I don’t like being negative with regards Covid and injuries, but I see quite few ‘benefits’ apart from the normalisation of online sessions, whereby athletes can just hop on a Zoom and we’re all much more au fait with that. Rather than needing to be near the Dublin Back Clinic (DBC) to get physiotherapy treatment, you can now get access to physiotherapy anywhere in the world, as long as you have an internet connection, and if you don’t, you can use the phone.
People are becoming more and more aware of what physio is. If you come to DBC, you get exercises, you get stretches, you get mobility stuff, you are given the tools for recovery. I think that’s another benefit, seeing how you can help more, so rather than saying I can just give you a massage, we can give people the tools for their own recovery, to give people the tools to deal with pain. And from a psychological point of view, that’s really, really valuable.
If you have neck or back pain in normal times. You could go to the cinema; you could go out for a few drinks and forget about it. However, what we’re now seeing with this social isolation and with this working from home, pain comes on and there’s no distraction to get away from it. Pain is getting to people because people can’t escape pain. The big thing with regards lockdown, it’s tough on everyone… that sense of isolation.
If you twist your ankle, you understand why your ankle is sore. With your back it’s a lot more insidious…literally anything can feed into back pain. It can go from a bit of tension to a bit of stiffness, a bit of stiffness to a bit of reduced motion, reduced motion to discomfort, discomfort to pain, pain to disability, disability to just not being able to get out of bed and then feeling (not good) because you can’t run, you can’t walk, you can’t do anything, and then you might start to gain weight, and then that feeds into everything. I suppose that ability to still be able to give someone the tools for their own recovery is really essential.

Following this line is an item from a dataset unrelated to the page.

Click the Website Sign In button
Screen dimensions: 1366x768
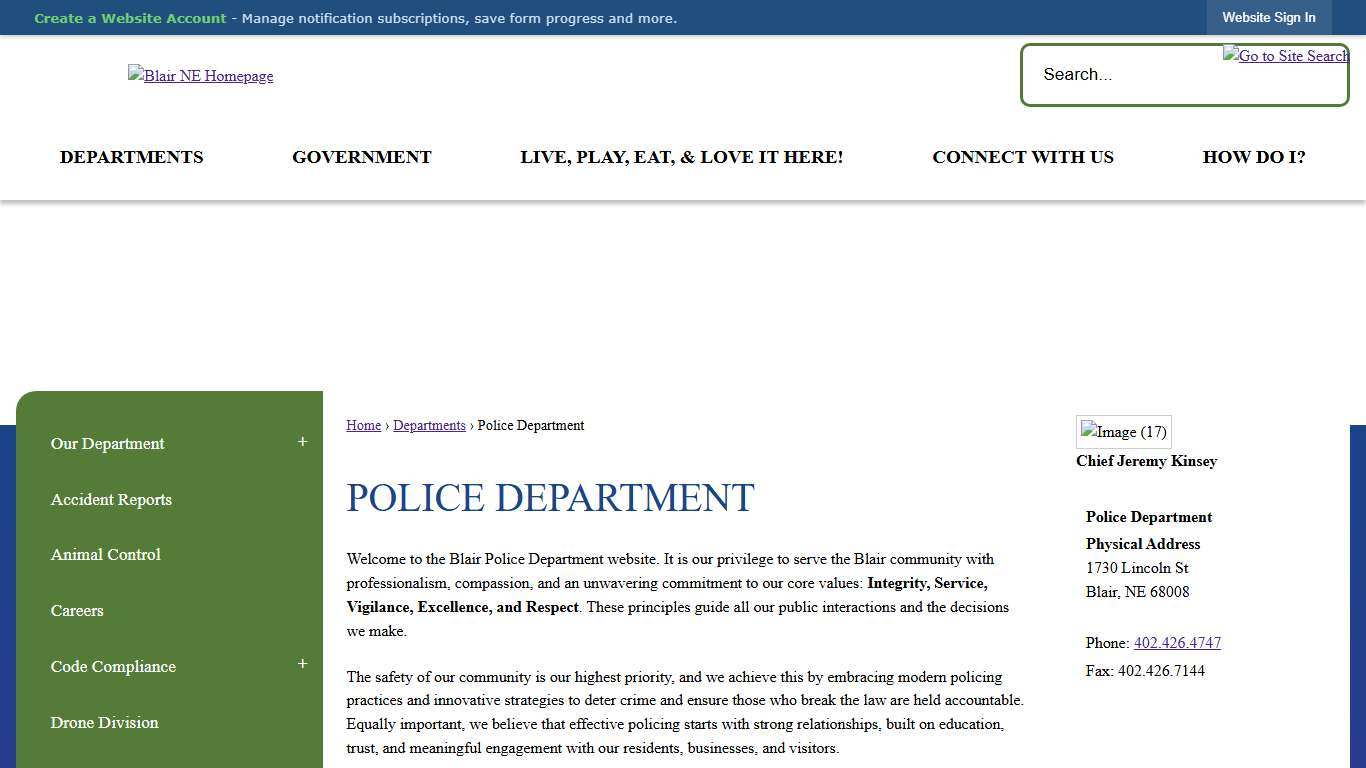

I think the first thing you should look at is rather than focusing on sport, [is] focus on the physical activity. The cardiovascular, the metabolic, the mental health benefits of physical activity are sensational. The big thing is to enjoy it. If you’re not enjoying your physical activity then try change things up, if you hate going for a 5k then grand, try a bike. If you don’t have access to a bike, try interval training or Pilates or yoga. Physical activity is no longer something that is just for gym rats and marathon runners and that’s it. It’s literally for everyone.